Em cascata, isso afeta toda a cadeia do “não escolhi, tenha dó de mim” das Viadagens Institucionais. Meus caros, na clínica psicanalítica até uma esquizofrenia paranóide é uma escolha edipiana do sujeito – se não se aposta que tudo que ocorre na vida psíquica é uma decisão autônoma de cada indivíduo (muitas vezes forçada, contra si mesmo, e nunca livre ou no vácuo), se está infantilizando os mesmos e atribuindo a um Outro institucional/industrial o domínio destes corpos e destes espíritos e o poder sobre os mesmos.
Claro que, como o próprio Ivan Illich já mostrou, o neoliberalismo-de-si (a fantasia de que “alguém pode vestir um idiota melhor do que um idiota se veste a si mesmo” – na célebre metáfora de Lewis Mumford que Jane Jacobs adorava) vem do welfare-state – Grande Pai Estado do Bem que, oferecendo serviços e benesses e sendo (aparentemente) pouco punitivo produz uma massa infinita de aleijados subjetivos (além da dívida, é claro).

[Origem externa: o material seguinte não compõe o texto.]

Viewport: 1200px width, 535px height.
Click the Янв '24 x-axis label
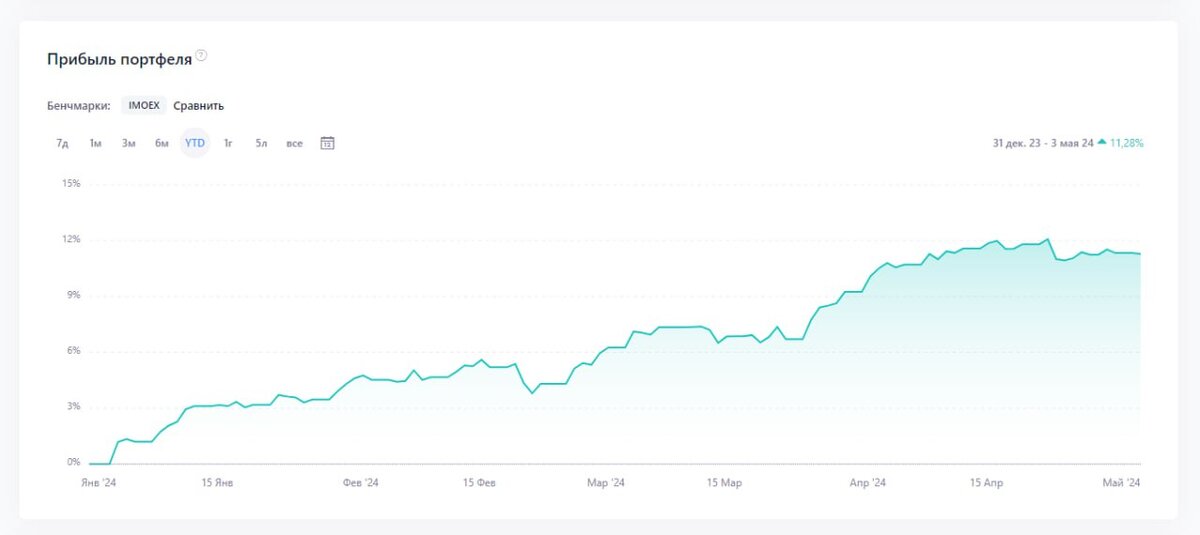99,482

Mesmo os anarco-sindicalistas e suas idéias autogestionárias caem nesse engodo: um coletivo horizontal é uma alienação dos eus individuais num eu coletivo, tornando os eus individuais menos Imperadores de Si.
E, por outro lado, é nos clássicos que se pode achar as ferramentas de construção interior de sujeitos soberanos de si contra o mundo que nos rodeia. Mas aí este meu ensaio mordeu o próprio rabo: quem quer tal esforço em tempo de diversão fútil ubíqua? Por outra, voltando aos exemplos do início, não se trata de que a experimentação psicotrópica, sexo plural e amor livre, não possam ser formas através das quais um sujeito construa sua Soberania de Si – são meras ferramentas, que podem ser usadas de modo convivial ou alienante. A questão é como: se há parcimônia mental, austeridade, e sobretudo inquirição, questionamento, construção solitária de resposta (a partir, é claro, do contato íntimo com os outros); ou se, ao contrário, se está buscando no mero prazer a resposta em si, e não há subversão íntima feita com esforço, no amor um conforto congelado pré-cozido de microondas, e não um trabalho de cultivo de horta, de esmero e de paciência. Tanto quanto os clássicos podem ser um refúgio em si do mundo torpe que nos rodeia, e não uma forma de enfrentá-lo por dentro dele.
Dádiva, afinal, não é dom: não é ausência de trabalho, mas um trabalho convivial não-alienado. A liberdade é, enfim, um exercício penoso e ininterrupto, work-in-progress interminável (e não uma condição dada desde fora) – e enquanto tal, não será jamais de todos ou qualquer um: apenas daqueles que, como Sísifo, a fazem por merecer.